Our desire for freedom and our historical experience are behind Poland’s absolute and categorical condemnation of the unlawful Russian aggression against the sovereign and independent state of Ukraine.
Ukrainians, fighting today for their freedom, independence and the right to freely choose their future, fight for the freedom of the whole Europe. They remind us about something that we might have forgotten – that peace cannot be taken for granted and that freedom is worth paying the highest price.
There is a lesson for us all to be drawn from the adoption of the Constitution of the third of May.
It was the result of a progressive thinking of those who saw merit in modernizing the country and placing it on legal and universal foundations. It was an attempt to ensure safety and prosperity of the nation by introducing a strong democratic state. Unfortunately, before it bore fruit it was squashed by a brutal imperialism of our neighbours.
As centuries passed, many things have changed in Europe, but Russia’s aggression against Ukraine is a sober reminder of that imperialism and an outrageous attempt to trample Ukrainian dreams of a democratic and fully independent country.

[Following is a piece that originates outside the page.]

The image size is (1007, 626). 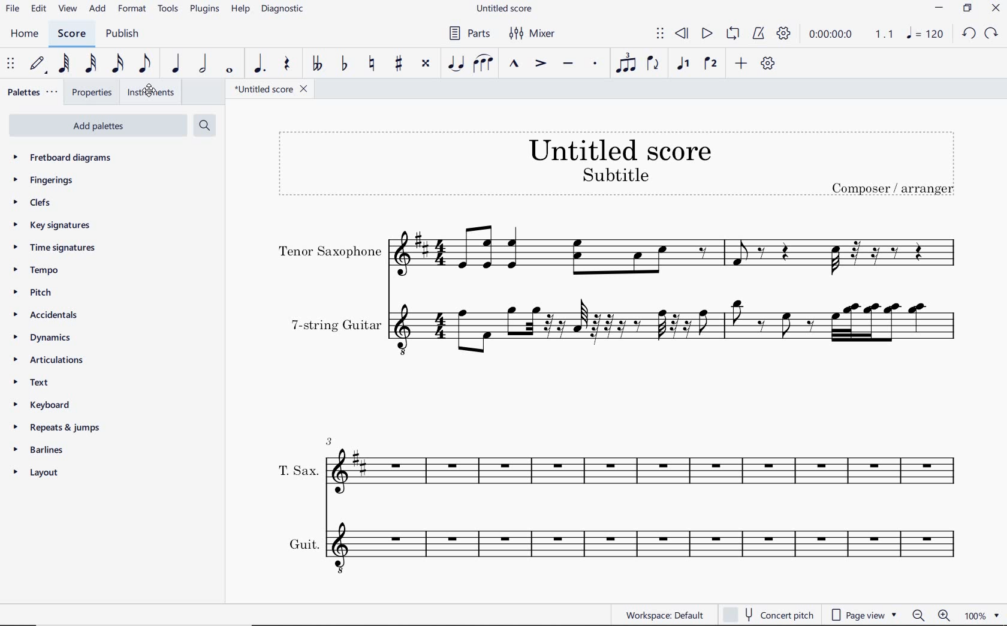 I want to click on FRETBOARD DIAGRAMS, so click(x=70, y=158).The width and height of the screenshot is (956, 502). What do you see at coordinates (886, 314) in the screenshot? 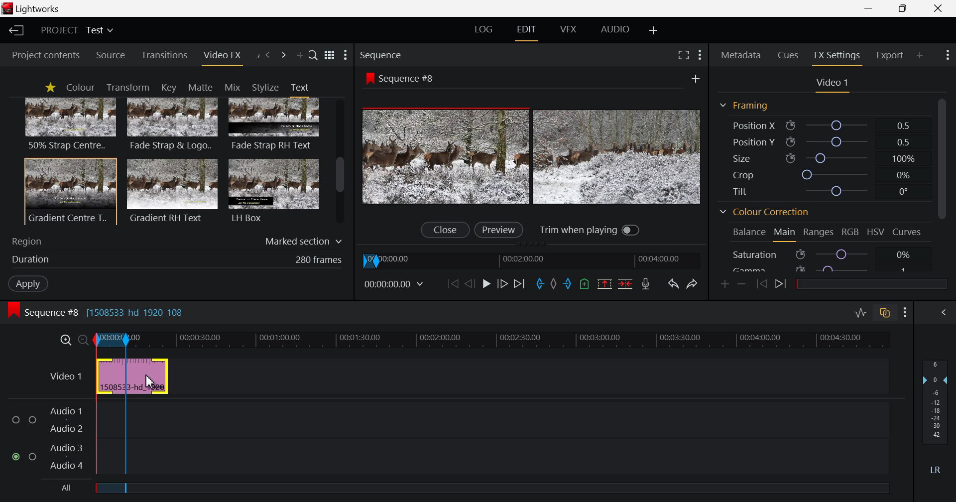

That is why today, standing here in the city of peace and justice, we need, as never before, to defend strongly a rule based international order and support the international justice system.

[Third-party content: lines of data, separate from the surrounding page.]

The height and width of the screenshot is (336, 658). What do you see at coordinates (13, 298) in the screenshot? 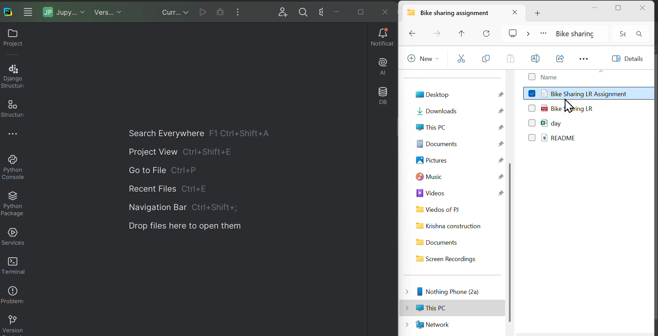
I see `Problems` at bounding box center [13, 298].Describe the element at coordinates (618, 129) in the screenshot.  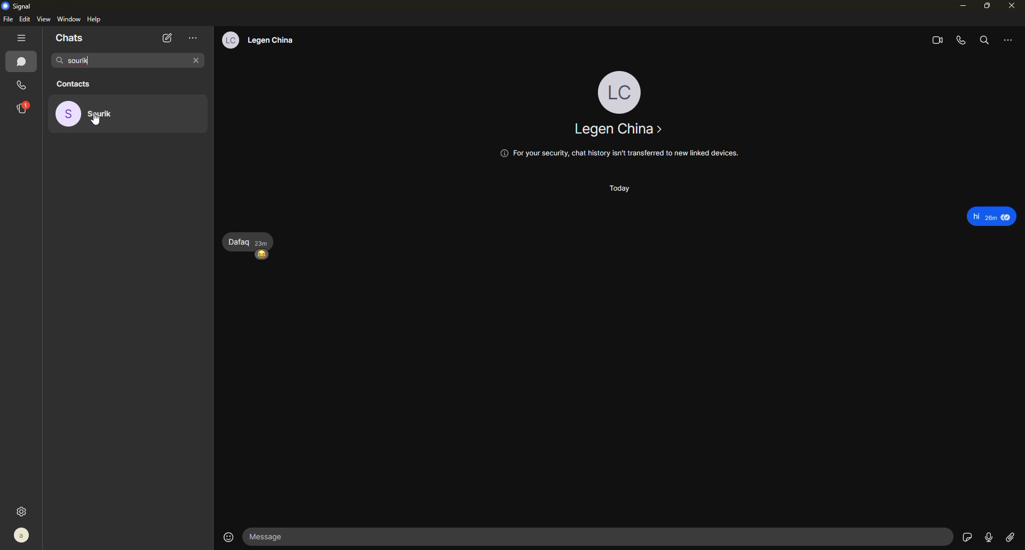
I see `legan china` at that location.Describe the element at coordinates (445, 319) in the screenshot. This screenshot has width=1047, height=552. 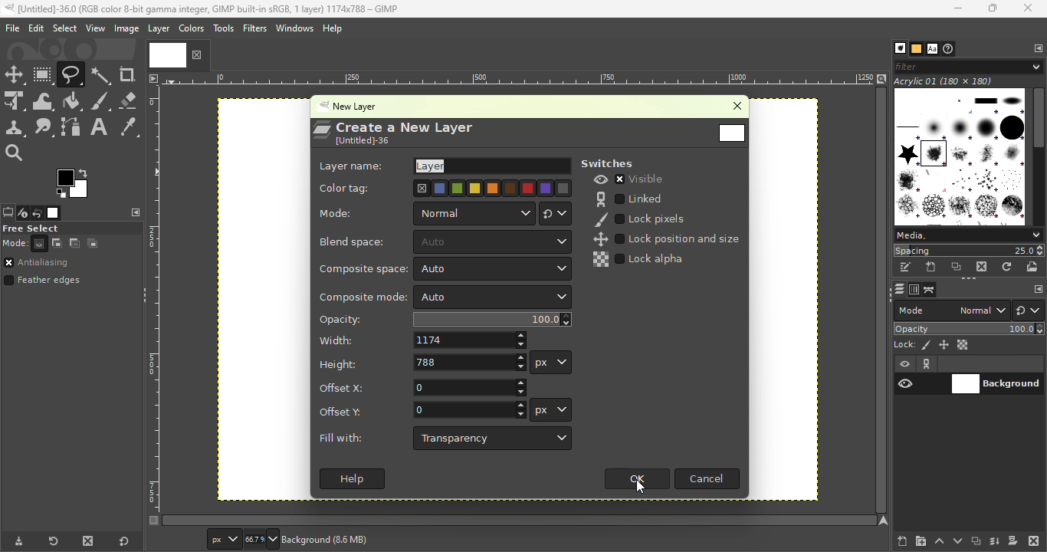
I see `Opacity` at that location.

Both Poland and the Netherlands, although so different because of their geography, history and traditions, are nevertheless so close because of the shared love and respect for freedom. It is no coincidence that today Poland and the Netherlands are standing shoulder to shoulder to strengthen European security.
Our partnership manifests itself also in our strong and dynamic economic cooperation in many sectors such as finance, hi-tech and green technologies as well as agriculture and food industry.
I am also proud that so many of my compatriots have chosen the Netherlands as their second home, living and working here, contributing to the development and the economy of their host country.
A national day is a great opportunity to learn more about national traditions, culture and art. In this context, let me invite you all to discover works by a famous Polish artist Jerzy Nowosielski, who’s 100 anniversary of birth we are celebrating this year.
Nowosielski was one of the most outstanding Polish artists of the 20th century. Born to a Ukrainian father and a Polonised Austrian mother, Nowosielski was brought up in a blend of Polish and Ukrainian culture, and his art brings together both the heritage and pride of Poland and Ukraine.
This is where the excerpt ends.